In supporting its large scale, multidisciplinary scientific research efforts across all the university campuses and by the research personnel spread over literally every corner of the state, the state of Nevada needs to build and leverage its own Cyber infrastructure. Following the well-established as-a-service model, this state-wide Cyber infrastructure that consists of data acquisition, data storage, advanced instruments, visualization, computing and information processing systems, and people, all seamlessly linked together through a high-speed network, is designed and operated to deliver the benefits of Cyber infrastructure-as-a- Service (CaaS).There are three major service groups in this CaaS, namely (i) supporting infrastructural services that comprise sensors, computing/storage/networking hardware, operating system, management tools, virtualization and message passing interface (MPI); (ii) data transmission and storage services that provide connectivity to various big data sources, as well as cached and stored datasets in a distributed storage backend; and (iii) processing and visualization services that provide user access to rich processing and visualization tools and packages essential to various scientific research workflows.
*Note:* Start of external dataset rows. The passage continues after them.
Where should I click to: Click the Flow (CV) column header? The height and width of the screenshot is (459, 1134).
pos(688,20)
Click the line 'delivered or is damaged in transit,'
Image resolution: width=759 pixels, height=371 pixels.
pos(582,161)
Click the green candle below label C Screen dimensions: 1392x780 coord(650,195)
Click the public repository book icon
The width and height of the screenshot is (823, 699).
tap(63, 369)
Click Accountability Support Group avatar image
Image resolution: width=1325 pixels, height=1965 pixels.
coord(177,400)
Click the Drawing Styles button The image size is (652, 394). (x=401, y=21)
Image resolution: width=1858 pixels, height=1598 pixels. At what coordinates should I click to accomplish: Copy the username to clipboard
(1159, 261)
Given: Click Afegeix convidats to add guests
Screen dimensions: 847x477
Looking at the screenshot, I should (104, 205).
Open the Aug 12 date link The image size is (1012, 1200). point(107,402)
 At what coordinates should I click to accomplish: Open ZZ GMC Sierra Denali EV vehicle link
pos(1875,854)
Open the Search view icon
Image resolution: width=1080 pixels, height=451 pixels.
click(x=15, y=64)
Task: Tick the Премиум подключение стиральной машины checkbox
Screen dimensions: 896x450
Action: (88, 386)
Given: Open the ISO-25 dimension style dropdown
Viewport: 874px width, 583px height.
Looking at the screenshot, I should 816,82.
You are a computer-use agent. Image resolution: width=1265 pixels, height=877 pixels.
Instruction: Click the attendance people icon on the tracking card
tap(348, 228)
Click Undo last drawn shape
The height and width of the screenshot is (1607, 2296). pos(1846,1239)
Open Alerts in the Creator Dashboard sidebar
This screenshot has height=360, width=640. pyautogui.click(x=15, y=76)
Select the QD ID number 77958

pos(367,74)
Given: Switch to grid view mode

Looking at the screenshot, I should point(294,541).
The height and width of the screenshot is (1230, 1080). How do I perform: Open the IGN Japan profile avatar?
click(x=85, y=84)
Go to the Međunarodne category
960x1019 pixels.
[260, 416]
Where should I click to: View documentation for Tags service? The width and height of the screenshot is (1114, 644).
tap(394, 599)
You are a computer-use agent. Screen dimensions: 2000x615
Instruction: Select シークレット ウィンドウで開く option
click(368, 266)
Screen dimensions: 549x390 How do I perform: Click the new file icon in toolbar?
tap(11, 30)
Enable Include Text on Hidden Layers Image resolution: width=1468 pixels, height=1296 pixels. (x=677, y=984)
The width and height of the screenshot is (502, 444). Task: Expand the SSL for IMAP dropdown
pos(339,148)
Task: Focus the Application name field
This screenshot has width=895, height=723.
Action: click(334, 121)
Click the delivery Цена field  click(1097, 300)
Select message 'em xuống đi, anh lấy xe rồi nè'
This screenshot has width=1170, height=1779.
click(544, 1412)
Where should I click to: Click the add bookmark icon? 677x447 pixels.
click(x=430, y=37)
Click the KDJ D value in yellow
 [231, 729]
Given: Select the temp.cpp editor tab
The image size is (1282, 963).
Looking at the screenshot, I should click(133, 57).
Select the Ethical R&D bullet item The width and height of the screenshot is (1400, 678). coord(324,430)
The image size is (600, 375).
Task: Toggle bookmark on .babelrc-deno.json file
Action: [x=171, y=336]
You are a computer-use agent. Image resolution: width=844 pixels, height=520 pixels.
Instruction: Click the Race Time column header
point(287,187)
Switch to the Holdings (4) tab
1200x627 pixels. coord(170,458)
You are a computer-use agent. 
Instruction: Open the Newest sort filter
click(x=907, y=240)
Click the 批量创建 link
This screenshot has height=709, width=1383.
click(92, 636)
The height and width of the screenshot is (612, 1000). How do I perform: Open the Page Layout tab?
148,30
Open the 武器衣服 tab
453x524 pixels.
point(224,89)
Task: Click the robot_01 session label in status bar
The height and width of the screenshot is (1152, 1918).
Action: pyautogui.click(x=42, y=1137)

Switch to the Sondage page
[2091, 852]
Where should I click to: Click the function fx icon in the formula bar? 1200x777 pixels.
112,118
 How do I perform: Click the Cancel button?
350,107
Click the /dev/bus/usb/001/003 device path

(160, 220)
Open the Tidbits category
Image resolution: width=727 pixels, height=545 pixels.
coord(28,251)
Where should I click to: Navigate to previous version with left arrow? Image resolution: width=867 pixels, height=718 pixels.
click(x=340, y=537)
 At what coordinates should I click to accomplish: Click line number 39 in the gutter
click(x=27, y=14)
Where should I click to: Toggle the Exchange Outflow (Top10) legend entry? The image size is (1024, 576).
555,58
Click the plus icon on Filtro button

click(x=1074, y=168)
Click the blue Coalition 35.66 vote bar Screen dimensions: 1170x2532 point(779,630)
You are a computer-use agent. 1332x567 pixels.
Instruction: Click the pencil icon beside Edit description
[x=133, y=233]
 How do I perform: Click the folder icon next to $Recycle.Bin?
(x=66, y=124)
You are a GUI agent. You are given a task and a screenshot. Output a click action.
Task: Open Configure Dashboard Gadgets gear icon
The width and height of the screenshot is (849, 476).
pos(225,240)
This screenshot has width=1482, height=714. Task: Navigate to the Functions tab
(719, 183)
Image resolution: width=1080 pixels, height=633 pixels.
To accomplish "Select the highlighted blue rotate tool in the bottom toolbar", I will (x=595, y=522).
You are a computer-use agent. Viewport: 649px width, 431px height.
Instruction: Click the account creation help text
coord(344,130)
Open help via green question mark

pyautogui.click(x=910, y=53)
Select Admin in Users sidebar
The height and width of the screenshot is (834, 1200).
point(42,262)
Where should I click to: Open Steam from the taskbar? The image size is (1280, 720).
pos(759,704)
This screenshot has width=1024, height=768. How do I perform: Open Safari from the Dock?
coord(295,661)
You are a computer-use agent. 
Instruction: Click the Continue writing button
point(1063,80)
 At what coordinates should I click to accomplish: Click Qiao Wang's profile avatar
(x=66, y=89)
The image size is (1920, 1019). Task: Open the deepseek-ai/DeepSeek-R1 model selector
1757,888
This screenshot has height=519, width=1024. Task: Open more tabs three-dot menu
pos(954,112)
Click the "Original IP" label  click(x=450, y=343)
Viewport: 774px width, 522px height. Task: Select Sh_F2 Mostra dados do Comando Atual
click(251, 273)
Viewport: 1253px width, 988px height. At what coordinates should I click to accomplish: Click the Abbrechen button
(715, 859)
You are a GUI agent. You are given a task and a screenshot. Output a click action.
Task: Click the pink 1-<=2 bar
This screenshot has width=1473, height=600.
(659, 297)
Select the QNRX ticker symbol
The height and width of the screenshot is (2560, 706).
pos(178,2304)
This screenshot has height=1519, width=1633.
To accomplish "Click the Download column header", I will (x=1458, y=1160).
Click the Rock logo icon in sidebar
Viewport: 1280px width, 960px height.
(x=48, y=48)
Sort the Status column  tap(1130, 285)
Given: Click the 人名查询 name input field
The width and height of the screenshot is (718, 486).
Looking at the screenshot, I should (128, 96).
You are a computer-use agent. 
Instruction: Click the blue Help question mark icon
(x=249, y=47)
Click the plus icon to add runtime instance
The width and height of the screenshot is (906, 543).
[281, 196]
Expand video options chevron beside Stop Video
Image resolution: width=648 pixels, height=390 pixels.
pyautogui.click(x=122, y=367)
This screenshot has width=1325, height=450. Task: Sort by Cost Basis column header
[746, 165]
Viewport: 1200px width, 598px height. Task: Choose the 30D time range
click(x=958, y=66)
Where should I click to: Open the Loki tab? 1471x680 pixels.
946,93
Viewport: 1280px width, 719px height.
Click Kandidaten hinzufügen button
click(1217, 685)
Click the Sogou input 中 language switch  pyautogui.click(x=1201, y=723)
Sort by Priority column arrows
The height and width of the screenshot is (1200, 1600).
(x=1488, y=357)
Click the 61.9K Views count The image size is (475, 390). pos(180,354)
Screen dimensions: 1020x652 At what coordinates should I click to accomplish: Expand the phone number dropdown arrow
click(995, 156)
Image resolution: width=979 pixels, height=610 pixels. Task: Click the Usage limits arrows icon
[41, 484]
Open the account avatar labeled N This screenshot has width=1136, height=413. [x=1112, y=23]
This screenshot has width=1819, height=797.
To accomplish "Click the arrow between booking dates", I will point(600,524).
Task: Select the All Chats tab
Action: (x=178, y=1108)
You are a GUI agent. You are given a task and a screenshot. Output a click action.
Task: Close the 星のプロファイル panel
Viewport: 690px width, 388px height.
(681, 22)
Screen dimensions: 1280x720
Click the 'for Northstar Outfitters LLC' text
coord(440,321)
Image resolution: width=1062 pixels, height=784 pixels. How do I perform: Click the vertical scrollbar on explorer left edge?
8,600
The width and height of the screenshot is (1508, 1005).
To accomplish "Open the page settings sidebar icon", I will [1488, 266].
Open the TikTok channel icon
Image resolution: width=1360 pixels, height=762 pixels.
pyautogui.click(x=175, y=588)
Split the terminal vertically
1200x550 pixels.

Built on commodity hardware and open source software packages, the Southern Nevada Research Cloud(SNRC)and a data repository in a separate location constitute a low cost solution to deliver all these services around CaaS. The service-oriented architecture and implementation of the SNRC are geared to encapsulate as much detail of big data processing and cloud computing as possible away from end users; rather scientists only need to learn and access an interactive web-based interface to conduct their collaborative, multidisciplinary, data-intensive research. The capability and easy-to-use features of the SNRC are demonstrated through a use case that attempts to derive a solar radiation model from a large data set by regression analysis.

Keywords


Cyber Infrastructure-As-A-Service, Cloud Computing, Big Data, Map Reduce, Data-Driven Scientific Research.